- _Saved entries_
* * * * * * *

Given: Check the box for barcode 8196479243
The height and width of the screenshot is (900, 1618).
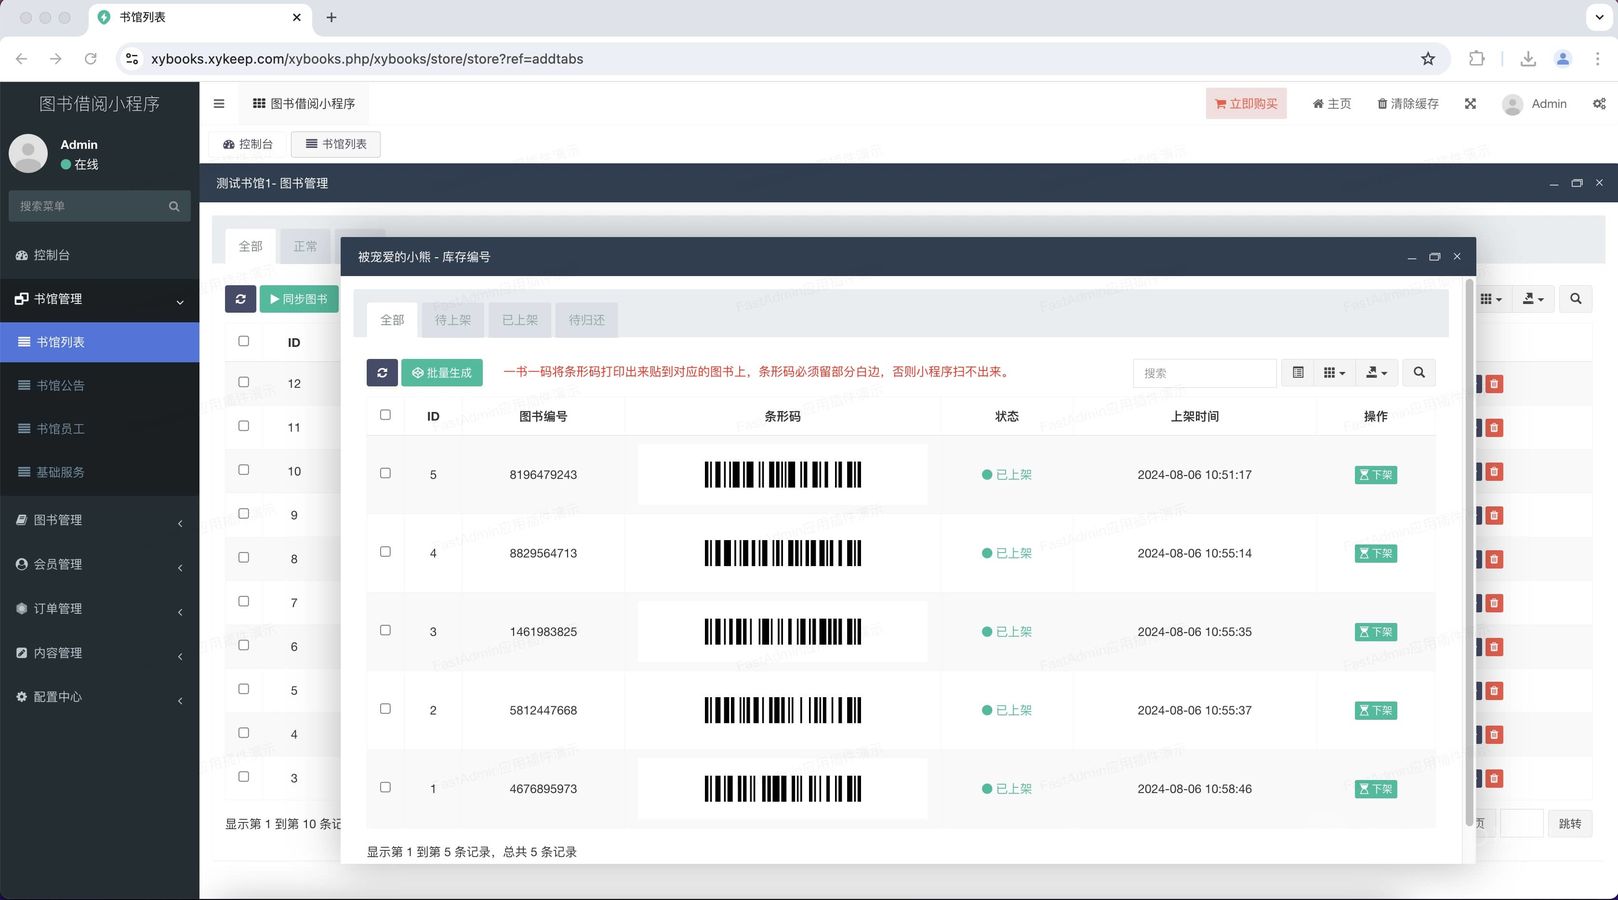Looking at the screenshot, I should [x=385, y=474].
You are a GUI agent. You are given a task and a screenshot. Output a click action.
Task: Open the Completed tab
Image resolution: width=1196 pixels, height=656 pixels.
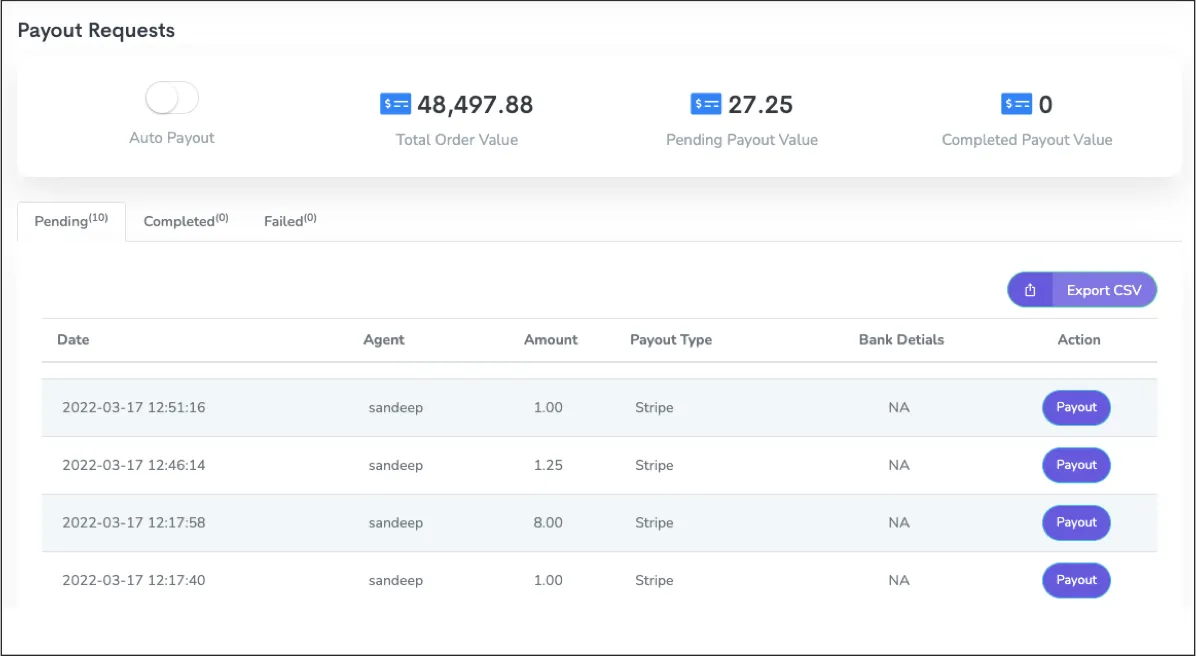tap(185, 221)
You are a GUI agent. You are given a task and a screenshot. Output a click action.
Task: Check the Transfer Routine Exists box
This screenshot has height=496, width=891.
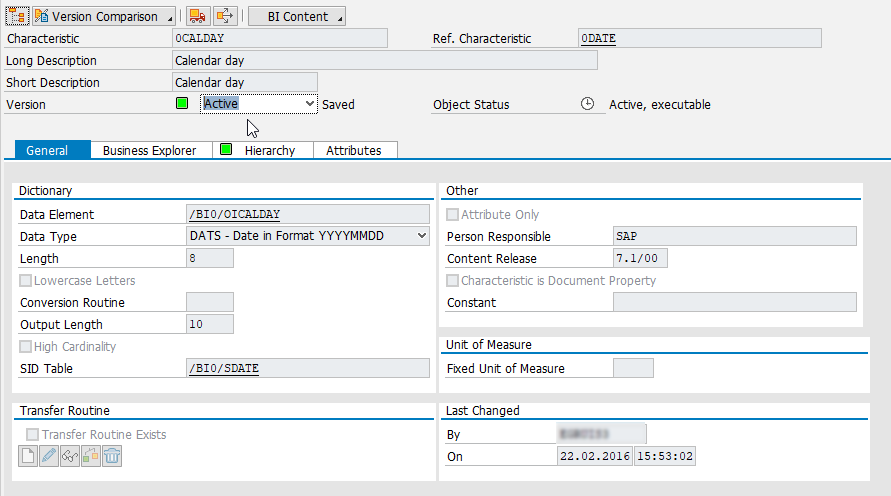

* * * * * * *

- _THE PROBLEM_
Find the line with "The height and" in the data above, and from there retype each line exactly through the line with "Task: Open the Completed tab", skipping the pictures along the way.

- _TASK SOLUTION_
The height and width of the screenshot is (900, 1618).
Looking at the screenshot, I should [x=385, y=474].
You are a GUI agent. You are given a task and a screenshot. Output a click action.
Task: Open the Completed tab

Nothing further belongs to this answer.